Report every line of the data where the string "will" appears.

(Beginning of RECORDS FOR THIS TASK)

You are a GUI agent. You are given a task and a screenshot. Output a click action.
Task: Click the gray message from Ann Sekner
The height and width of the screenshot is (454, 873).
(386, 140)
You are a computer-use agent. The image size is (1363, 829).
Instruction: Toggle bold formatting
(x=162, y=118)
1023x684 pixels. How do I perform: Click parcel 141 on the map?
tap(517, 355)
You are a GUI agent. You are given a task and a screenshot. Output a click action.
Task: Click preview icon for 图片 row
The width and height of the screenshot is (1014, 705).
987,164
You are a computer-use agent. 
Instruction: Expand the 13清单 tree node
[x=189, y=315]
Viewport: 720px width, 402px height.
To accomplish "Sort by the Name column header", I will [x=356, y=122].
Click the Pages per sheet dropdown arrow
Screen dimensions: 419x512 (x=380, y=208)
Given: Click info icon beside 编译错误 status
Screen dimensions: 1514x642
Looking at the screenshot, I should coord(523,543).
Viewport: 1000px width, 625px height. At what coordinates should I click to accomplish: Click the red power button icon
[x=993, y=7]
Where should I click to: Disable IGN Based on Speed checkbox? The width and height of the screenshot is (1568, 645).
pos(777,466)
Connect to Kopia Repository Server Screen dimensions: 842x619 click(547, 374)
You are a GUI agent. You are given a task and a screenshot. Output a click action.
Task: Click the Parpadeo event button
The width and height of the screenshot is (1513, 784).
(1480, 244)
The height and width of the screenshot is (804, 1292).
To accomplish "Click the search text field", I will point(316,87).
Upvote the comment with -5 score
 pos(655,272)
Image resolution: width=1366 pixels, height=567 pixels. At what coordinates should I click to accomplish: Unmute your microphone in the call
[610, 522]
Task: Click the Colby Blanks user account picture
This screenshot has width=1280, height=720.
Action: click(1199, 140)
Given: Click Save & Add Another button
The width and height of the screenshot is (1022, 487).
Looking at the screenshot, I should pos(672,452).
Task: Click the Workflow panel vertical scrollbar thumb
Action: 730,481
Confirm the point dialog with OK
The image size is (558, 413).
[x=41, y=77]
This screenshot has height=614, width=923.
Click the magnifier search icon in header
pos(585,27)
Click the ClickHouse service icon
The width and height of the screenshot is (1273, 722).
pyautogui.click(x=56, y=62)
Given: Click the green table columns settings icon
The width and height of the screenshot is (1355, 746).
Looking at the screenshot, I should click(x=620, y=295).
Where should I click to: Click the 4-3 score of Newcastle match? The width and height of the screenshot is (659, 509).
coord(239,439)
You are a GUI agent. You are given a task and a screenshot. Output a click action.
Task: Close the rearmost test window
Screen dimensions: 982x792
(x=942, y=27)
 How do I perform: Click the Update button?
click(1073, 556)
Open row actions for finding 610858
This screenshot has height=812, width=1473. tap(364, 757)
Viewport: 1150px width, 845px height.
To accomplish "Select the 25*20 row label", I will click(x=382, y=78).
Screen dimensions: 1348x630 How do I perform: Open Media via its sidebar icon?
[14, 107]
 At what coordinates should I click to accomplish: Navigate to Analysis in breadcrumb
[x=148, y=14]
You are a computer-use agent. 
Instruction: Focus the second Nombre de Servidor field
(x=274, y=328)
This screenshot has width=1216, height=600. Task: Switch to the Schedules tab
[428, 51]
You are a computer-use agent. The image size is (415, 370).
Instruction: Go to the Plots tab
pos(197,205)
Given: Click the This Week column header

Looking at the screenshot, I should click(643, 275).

(End of RECORDS FOR THIS TASK)

### [REPLY TO THE TASK]
To accomplish "Sort by the Name column header", I will [x=356, y=122].
To accomplish "Click the search text field", I will point(316,87).
To accomplish "Select the 25*20 row label", I will click(x=382, y=78).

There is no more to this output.